Sortir du rang pour sortir du lot


Sabrina Caron sort de son patelin de Laurierville pour voir, s'inspirer, stimuler son intellect.

Étienne Gosselin | Agronome | Journaliste

En bonne entrepreneure, Sabrina Caron sort de son patelin de Laurierville pour voir, s'inspirer, stimuler son intellect. S'extraire du quotidien pour mieux se démarquer dans son secteur de production, est-ce que ça vaut le coût?

«Chaque fois que j'assiste à une formation, une conférence, un colloque ou une visite, ce n'est pas une dépense, mais un investissement.»

Voilà qui résume les propos de Sabrina Caron. Cette productrice laitière de 35 ans est diplômée en productions animales de l'Institut de technologie agroalimentaire (ITA) de La Pocatière, engagée à des niveaux local, provincial ou national en syndicalisme ou coopération et mère de trois enfants!

Se nourrir de nouveautés, pour innover
«J'aime beaucoup apprendre», poursuit celle qu'on a pu apercevoir dans la publicité télévisée «La FERME» des Producteurs de lait du Québec, pub audacieuse qui voulait associer des visages au lait produit sur les 5400 fermes du Québec. Ce n'est pas un hasard si Sabrina a été choisie pour y figurer.

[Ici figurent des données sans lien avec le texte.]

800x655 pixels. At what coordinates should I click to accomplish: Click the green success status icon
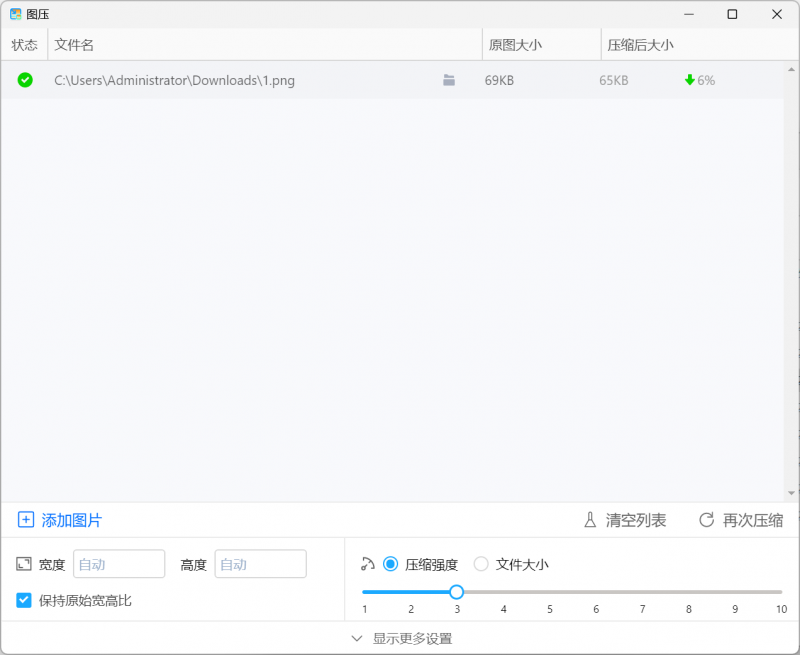coord(24,80)
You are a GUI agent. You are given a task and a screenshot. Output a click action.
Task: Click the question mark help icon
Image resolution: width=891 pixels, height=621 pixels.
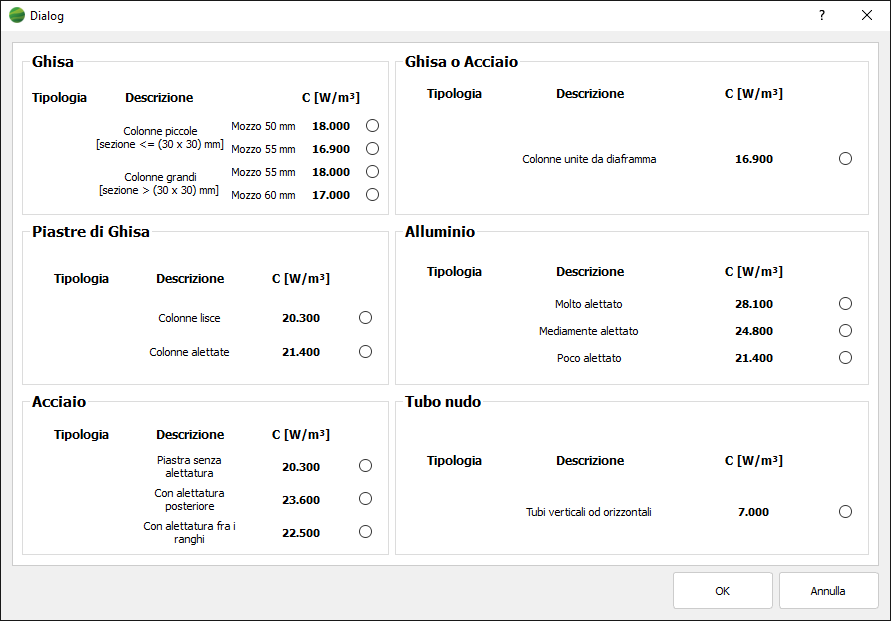pos(822,16)
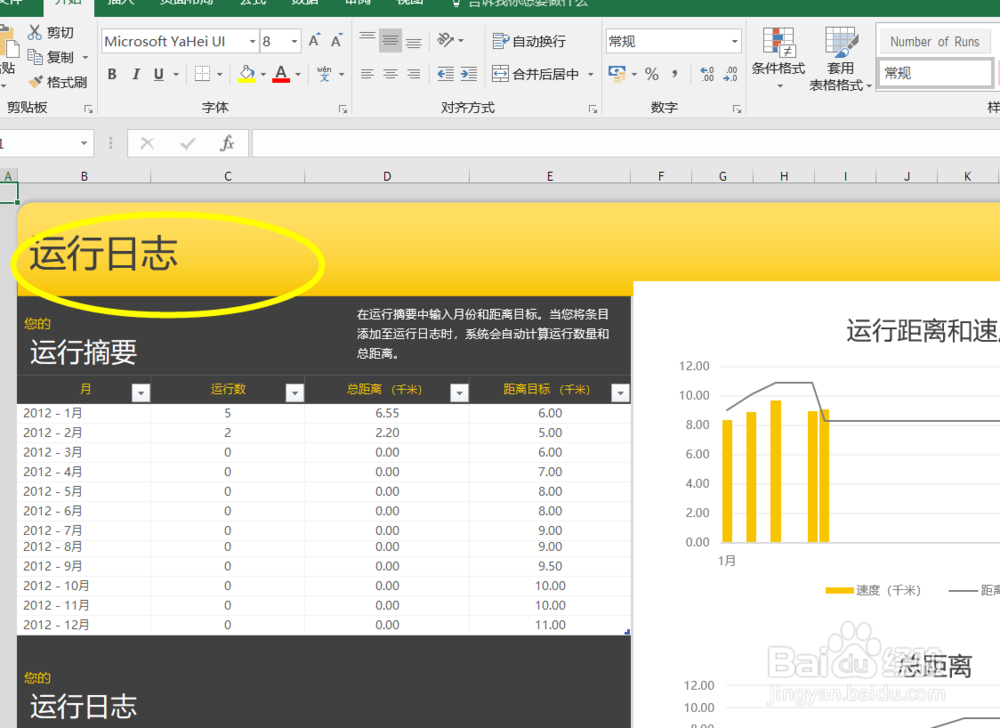The height and width of the screenshot is (728, 1000).
Task: Switch to the 插入 ribbon tab
Action: point(120,5)
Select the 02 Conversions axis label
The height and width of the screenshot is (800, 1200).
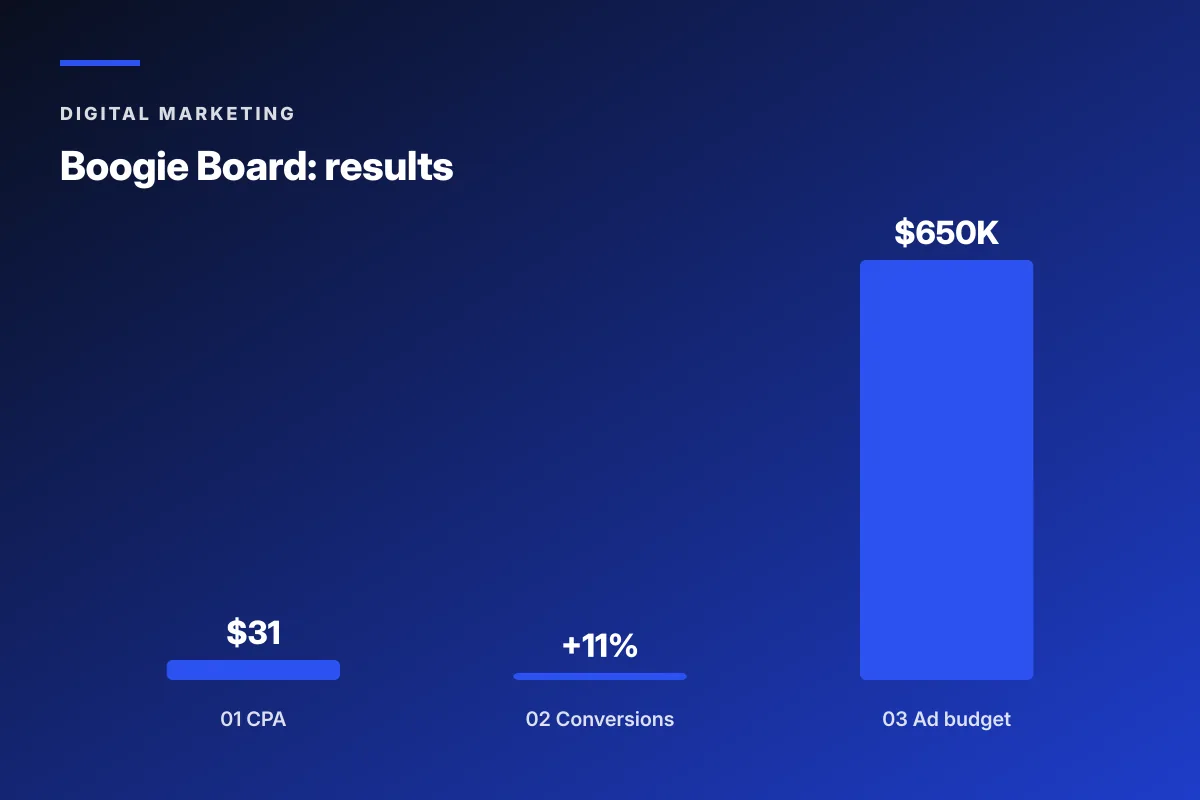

Cette adepte des médias sociaux - 1150 amis Facebook, 2543 abonnés Twitter et 441 abonnés Instagram - carbure aux nouvelles idées, qu'elle découvre sur ces applications ou en «demandant à Google». Les publications papier ont encore la cote chez elle, surtout en mangeant le midi. «Je ne lis pas que Hoard's Dairyman, Holstein international ou le magazine Production laitière moderne. Il y a de bonnes idées dans chaque production.» D'ailleurs, malgré 136 kg de quota à produire avec 100 vaches au total, Sabrina caresse le projet d'une cannebergière à même les terres sableuses de son entreprise.

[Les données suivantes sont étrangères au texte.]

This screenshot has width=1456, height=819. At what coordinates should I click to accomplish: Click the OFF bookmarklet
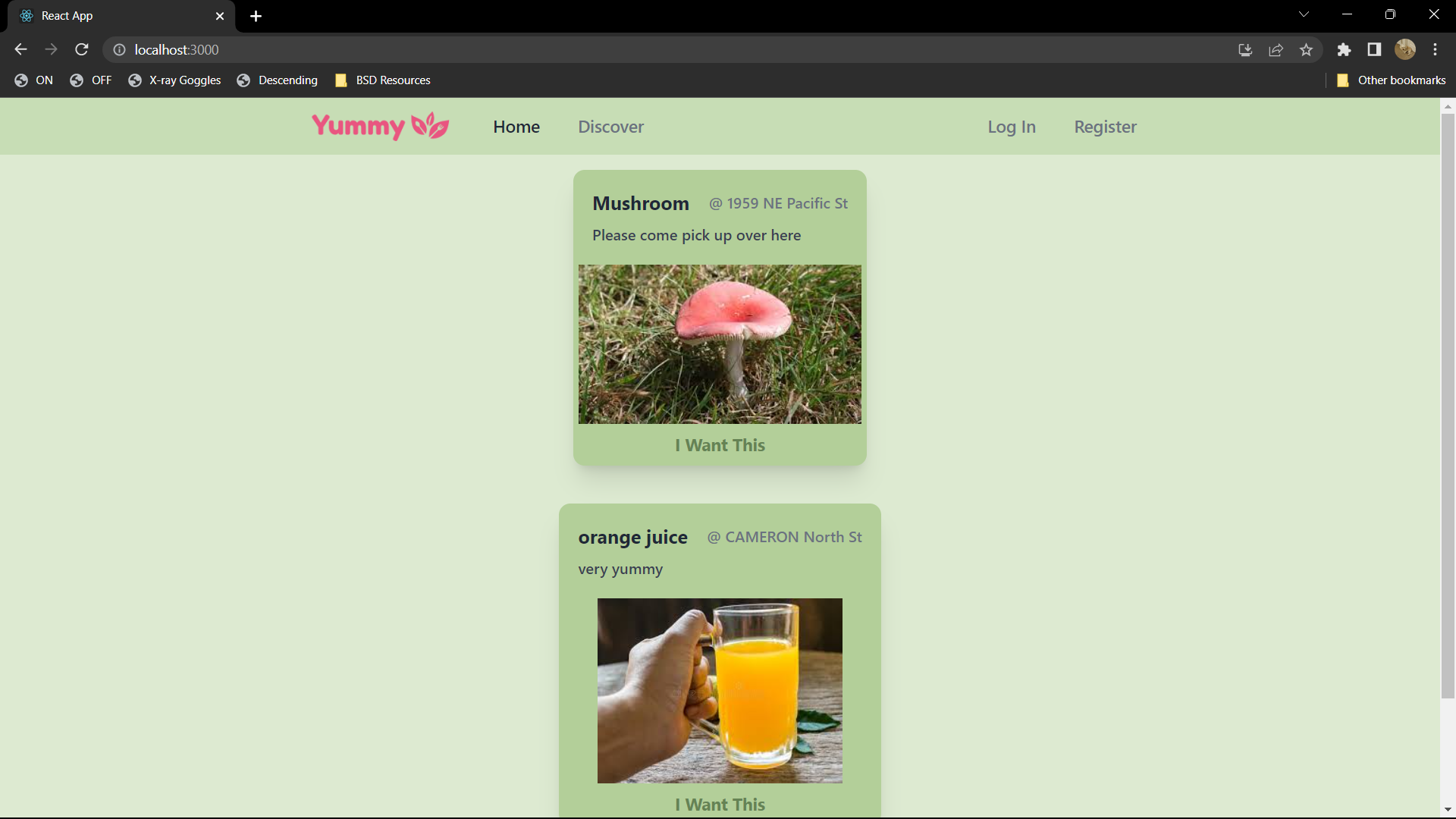click(90, 80)
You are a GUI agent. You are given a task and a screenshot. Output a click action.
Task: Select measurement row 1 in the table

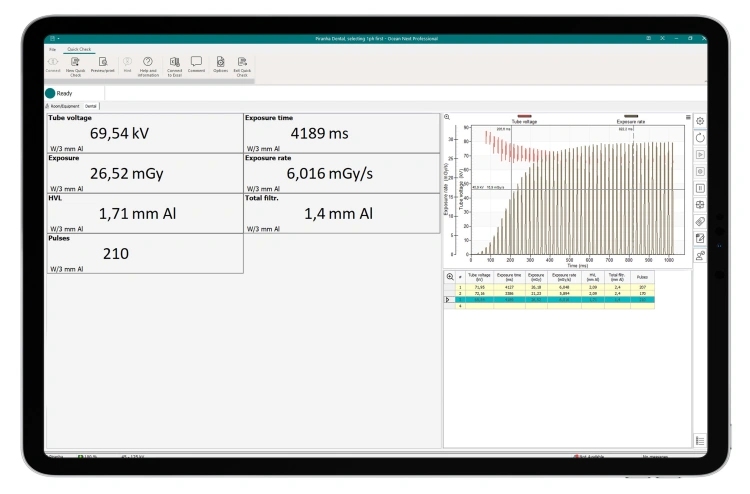(460, 287)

Se former, pour mieux performer
«Des formations, j'en ferais toutes les semaines », s'enthousiasme l'entrepreneure, qui s'offre au moins un voyage exploratoire par année. Le poste budgétaire réservé à la formation avoisine 5500 dollars et croît chaque année. «Ce poste se rentabilise de lui-même, calcule la gestionnaire, car je gagne en efficacité en implantant de nouvelles idées. Aussi, le ministère de l'Agriculture, des Pêcheries et de l'Alimentation du Québec (MAPAQ) rembourse certaines formations pour les jeunes de la relève, quand ce n'est pas mon syndicat local dans lequel je suis engagée qui alloue ses surplus budgétaires pour diminuer les frais d'inscription à des formations.» L'argument du coût pour ne pas sortir de chez soi n'est donc pas valable, estime Sabrina.

«Je n'aurais pas l'étable que j'ai aujourd'hui sans les nombreuses visites que j'ai faites avant de la reconstruire en 2009», poursuit-elle. La configuration des sections pour maximiser une prise alimentaire, même nocturne, des vaches ayant des trayons adaptés à la traite robotisée, les aménagements axés sur le bien-être des animaux : c'est en visitant plusieurs troupeaux et étables que Sabrina et son père ont peaufiné leurs plans. «Il n'y a jamais de mauvaise visite. J'apprends toujours au moins un truc à chaque sortie», philosophe la productrice qui aime «voir pour mieux comprendre».

C'est bien beau produire du lait et de la génétique, mais les formations les plus utiles sont celles qui la font réfléchir à la gestion et au devenir de son entreprise, comme les Perspectives agroalimentaires, le Rendez-vous laitier de l'Association québécoise des industries de nutrition animale et céréalière (AQINAC), les analyses de son groupe de gestion agricole... La jeune femme plaint les producteurs qui ont de la difficulté à quitter l'entreprise pour s'aérer l'esprit. «C'est une question de volonté. On aménage notre entreprise pour se concentrer sur nos forces et les développer», juge la gestionnaire. 

«Une fois de retour à la ferme, je digère l'information et je la transpose à notre situation. Car à la fin, conclut l'actionnaire de la Ferme Roland Caron et Savaron Holstein, il faut demeurer fidèle à sa vision d'entreprise.»

Recevoir, pour partager
Sabrina donne aussi au suivant. Elle visite des entreprises, mais elle ouvre aussi ses portes à des groupes ou des individus, qu'ils soient étudiants, stagiaires ou producteurs d'ici ou de l'étranger. Chaque semaine ou presque durant l'hiver, elle répond aux questions de visiteurs. Les échanges ne sont jamais unilatéraux.